-- SOURCE MATERIAL --
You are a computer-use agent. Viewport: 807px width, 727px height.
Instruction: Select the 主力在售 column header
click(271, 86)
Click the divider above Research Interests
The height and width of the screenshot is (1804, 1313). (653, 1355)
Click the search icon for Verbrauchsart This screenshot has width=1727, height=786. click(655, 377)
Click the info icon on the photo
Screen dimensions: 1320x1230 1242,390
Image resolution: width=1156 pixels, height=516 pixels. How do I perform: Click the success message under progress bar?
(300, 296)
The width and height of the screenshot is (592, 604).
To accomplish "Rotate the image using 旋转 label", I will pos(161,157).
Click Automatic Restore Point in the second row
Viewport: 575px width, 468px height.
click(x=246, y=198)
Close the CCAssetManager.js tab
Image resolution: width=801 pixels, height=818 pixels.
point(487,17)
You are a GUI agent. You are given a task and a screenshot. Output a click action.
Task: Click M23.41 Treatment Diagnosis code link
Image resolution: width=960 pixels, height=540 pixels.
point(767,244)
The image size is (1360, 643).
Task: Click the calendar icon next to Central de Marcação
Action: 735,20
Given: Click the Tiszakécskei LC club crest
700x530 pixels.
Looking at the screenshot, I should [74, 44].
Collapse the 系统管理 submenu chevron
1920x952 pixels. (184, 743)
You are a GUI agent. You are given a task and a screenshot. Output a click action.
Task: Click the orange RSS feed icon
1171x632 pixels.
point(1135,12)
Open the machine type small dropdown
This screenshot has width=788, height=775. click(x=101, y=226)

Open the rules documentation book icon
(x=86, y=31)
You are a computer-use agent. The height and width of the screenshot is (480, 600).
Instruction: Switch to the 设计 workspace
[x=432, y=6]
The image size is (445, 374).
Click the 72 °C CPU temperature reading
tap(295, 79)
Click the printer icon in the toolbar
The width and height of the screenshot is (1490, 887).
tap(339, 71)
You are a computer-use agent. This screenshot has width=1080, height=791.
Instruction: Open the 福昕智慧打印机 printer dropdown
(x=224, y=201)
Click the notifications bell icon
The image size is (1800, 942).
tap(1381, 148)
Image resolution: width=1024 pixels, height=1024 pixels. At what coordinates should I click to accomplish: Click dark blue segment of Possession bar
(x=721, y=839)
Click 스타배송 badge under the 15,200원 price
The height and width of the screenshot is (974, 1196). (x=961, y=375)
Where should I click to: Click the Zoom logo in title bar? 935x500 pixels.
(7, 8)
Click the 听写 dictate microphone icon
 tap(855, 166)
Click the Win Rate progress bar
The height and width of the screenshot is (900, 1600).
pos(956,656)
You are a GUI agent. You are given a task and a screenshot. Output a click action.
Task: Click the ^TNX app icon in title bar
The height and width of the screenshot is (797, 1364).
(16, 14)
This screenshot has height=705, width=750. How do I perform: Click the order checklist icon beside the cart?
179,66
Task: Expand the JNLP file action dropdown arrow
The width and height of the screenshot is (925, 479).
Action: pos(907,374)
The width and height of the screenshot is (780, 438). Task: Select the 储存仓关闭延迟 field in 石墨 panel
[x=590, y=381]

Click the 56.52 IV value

-- YOUR GOAL --
Every line of the data should be output exactly as it was given.

-- ANSWER TO THIS EXERCISE --
You are a computer-use agent. Viewport: 807px width, 727px height.
Instruction: Select the 主力在售 column header
click(271, 86)
Click the divider above Research Interests
The height and width of the screenshot is (1804, 1313). (653, 1355)
Click the search icon for Verbrauchsart This screenshot has width=1727, height=786. click(655, 377)
Click the info icon on the photo
Screen dimensions: 1320x1230 1242,390
Image resolution: width=1156 pixels, height=516 pixels. How do I perform: Click the success message under progress bar?
(300, 296)
The width and height of the screenshot is (592, 604).
To accomplish "Rotate the image using 旋转 label", I will pos(161,157).
Click Automatic Restore Point in the second row
Viewport: 575px width, 468px height.
click(x=246, y=198)
Close the CCAssetManager.js tab
Image resolution: width=801 pixels, height=818 pixels.
point(487,17)
You are a GUI agent. You are given a task and a screenshot. Output a click action.
Task: Click M23.41 Treatment Diagnosis code link
Image resolution: width=960 pixels, height=540 pixels.
point(767,244)
The image size is (1360, 643).
Task: Click the calendar icon next to Central de Marcação
Action: 735,20
Given: Click the Tiszakécskei LC club crest
700x530 pixels.
Looking at the screenshot, I should [74, 44].
Collapse the 系统管理 submenu chevron
1920x952 pixels. (184, 743)
You are a GUI agent. You are given a task and a screenshot. Output a click action.
Task: Click the orange RSS feed icon
1171x632 pixels.
point(1135,12)
Open the machine type small dropdown
This screenshot has width=788, height=775. click(x=101, y=226)

Open the rules documentation book icon
(x=86, y=31)
You are a computer-use agent. The height and width of the screenshot is (480, 600).
Instruction: Switch to the 设计 workspace
[x=432, y=6]
The image size is (445, 374).
Click the 72 °C CPU temperature reading
tap(295, 79)
Click the printer icon in the toolbar
The width and height of the screenshot is (1490, 887).
tap(339, 71)
You are a computer-use agent. This screenshot has width=1080, height=791.
Instruction: Open the 福昕智慧打印机 printer dropdown
(x=224, y=201)
Click the notifications bell icon
The image size is (1800, 942).
tap(1381, 148)
Image resolution: width=1024 pixels, height=1024 pixels. At what coordinates should I click to accomplish: Click dark blue segment of Possession bar
(x=721, y=839)
Click 스타배송 badge under the 15,200원 price
The height and width of the screenshot is (974, 1196). (x=961, y=375)
Where should I click to: Click the Zoom logo in title bar? 935x500 pixels.
(7, 8)
Click the 听写 dictate microphone icon
 tap(855, 166)
Click the Win Rate progress bar
The height and width of the screenshot is (900, 1600).
pos(956,656)
You are a GUI agent. You are given a task and a screenshot. Output a click action.
Task: Click the ^TNX app icon in title bar
The height and width of the screenshot is (797, 1364).
(16, 14)
This screenshot has height=705, width=750. How do I perform: Click the order checklist icon beside the cart?
179,66
Task: Expand the JNLP file action dropdown arrow
The width and height of the screenshot is (925, 479).
Action: pos(907,374)
The width and height of the screenshot is (780, 438). Task: Select the 储存仓关闭延迟 field in 石墨 panel
[x=590, y=381]

Click the 56.52 IV value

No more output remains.